A agravante insiste na competência da Justiça Estadual para apreciação da matéria, sob o argumento de que as verbas repassadas pelo Ente Federal se incorporaram ao patrimônio municipal, hipótese de incidência da Súmula 209⁄STJ.
Repisa os argumentos de ilegitimidade ativa do Ministério Público Federal, rechaçando a necessidade de revolvimento das provas carreadas aos autos.
Pleiteia a reconsideração do decisum, ou a submissão do feito ao órgão colegiado.
É o relatório.
AgRg no AGRAVO EM RECURSO ESPECIAL Nº 30.160 - RS (2011⁄0172896-8)
RELATORA | : | MINISTRA ELIANA CALMON |
AGRAVANTE | : | SP ALIMENTAÇÃO E SERVIÇOS LTDA |
ADVOGADOS | : | FÁBIO LUIS VALDEZ POLETTO E OUTRO(S) |
GIUSEPPE FARIAS MARTINI E OUTRO(S) | ||
AGRAVADO | : | MINISTÉRIO PÚBLICO FEDERAL |
VOTO
A EXMA. SRA. MINISTRA ELIANA CALMON (Relatora): Não merece acolhida a pretensão da agravante, razão pela qual mantenho na íntegra a decisão agravada, que ora reafirmo.
A agravante apenas sustenta a ilegitimidade ativa do MPF e a incompetência da Justiça Federal para processar e julgar a demanda que versa sobre verba do PNAE, porque a verba se incorpora ao patrimônio municipal, mas das razões recursais não decorrem substratos suficientes a demonstrar qual dispositivo legal restou violado, apenas expõe argumentos gerais sobre a legislação, o que atrai a incidência, por analogia, a Súmula 284⁄STF.
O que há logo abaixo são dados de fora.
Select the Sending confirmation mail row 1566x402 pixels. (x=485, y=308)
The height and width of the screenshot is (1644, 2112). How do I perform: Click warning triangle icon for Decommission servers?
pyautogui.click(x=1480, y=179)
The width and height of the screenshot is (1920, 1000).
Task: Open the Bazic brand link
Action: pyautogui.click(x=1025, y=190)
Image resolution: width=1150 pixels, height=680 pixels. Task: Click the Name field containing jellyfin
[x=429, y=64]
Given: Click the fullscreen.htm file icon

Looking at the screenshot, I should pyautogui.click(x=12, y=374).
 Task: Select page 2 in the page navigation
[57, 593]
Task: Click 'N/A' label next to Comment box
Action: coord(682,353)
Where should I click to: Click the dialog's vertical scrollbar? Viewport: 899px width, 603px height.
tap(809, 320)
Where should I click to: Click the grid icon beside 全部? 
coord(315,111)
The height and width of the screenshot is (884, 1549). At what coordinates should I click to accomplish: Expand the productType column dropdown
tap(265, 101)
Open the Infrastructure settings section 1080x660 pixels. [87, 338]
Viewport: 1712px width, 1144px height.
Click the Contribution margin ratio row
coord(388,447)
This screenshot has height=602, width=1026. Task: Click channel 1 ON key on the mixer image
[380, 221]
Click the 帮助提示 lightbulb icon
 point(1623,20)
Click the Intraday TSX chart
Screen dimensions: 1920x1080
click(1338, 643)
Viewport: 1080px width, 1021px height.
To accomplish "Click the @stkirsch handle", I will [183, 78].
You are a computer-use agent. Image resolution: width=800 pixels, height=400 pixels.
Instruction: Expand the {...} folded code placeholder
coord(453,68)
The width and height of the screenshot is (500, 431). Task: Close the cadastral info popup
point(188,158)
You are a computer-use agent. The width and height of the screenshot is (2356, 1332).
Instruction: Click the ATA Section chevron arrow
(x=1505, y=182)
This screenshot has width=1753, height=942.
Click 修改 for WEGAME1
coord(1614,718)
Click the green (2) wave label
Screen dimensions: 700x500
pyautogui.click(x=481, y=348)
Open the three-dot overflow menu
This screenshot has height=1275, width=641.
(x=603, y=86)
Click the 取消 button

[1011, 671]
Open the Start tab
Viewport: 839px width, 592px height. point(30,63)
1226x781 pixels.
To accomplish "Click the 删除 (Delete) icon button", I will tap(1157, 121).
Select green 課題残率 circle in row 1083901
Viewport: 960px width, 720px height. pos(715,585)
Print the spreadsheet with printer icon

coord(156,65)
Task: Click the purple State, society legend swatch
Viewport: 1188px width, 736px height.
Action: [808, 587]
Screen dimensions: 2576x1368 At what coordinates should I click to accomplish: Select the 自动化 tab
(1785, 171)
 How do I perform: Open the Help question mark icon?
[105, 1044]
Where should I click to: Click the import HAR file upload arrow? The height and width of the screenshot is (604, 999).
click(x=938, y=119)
O TRF da 4ª Região consignou ser legítima a participação da União e do Ministério Público no polo ativo da relação processual, bem como reconheceu a competência da Justiça Federal, verbis (fls. 776-778):
O Programa Nacional de Alimentação Escolar é uma política pública concebida e titularizada pela União, que compromete recursos federais objeto de repasse aos Estados, ao Distrito Federal e aos Municípios (adt. 10). Ele tem execução descentralizada, mediante o depósito em conta-corrente de recursos federais, montante a ser incluido nos orçamentos dos beneficiados (no caso, ente municipal) (art. 29). O beneficiado deve prestar contas do total dos recursos recebidos (art. 40), inclusive perante o Tribunal de Contas da União, o FNDE e o Sistema de Controle Interno do Poder Executivo Federal (art. 40, § 50).
A vinculação e os deveres do ente beneficiado perante a União, portanto, não se resumem à habilitação para o recebimento de verbas federais, que reforçarão o orçamento municipal. Este liame permanece, inclusive após o depósito em conta-corrente, O PNAE, aliás, é expressamente caracterizado como política pública da União com execução descentralizada (artigo 20), o que afasta a subsunção deste caso à hipótese da Súmula 209 do STJ. Com efeito, se tratando de execução descentralizada de política nacional, não se verifica a premissa de que os recursos se desvinculariam da esfera jurídica da União e passariam a ser exclusivamente patrimônio municipal.
Deste modo, apresenta-se causa que envolve interesse federal em razão da natureza dos bens e dos valores jurídicos tutelados, vale dizer, a regularidade do Programa Nacional de Alimentação Escolar, para o qual são destinadas verbas federais. Tanto que o artigo 50, § 20, da MP 2.178-36⁄2001, que dispõe sobre o repasse de recursos do PNAE, aponta o FNDE, o controle interno da União e o Ministério Público Federal como órgãos destinatários de denúncia de irregularidades identificadas na aplicação dos recursos destinados à execução do PNAE.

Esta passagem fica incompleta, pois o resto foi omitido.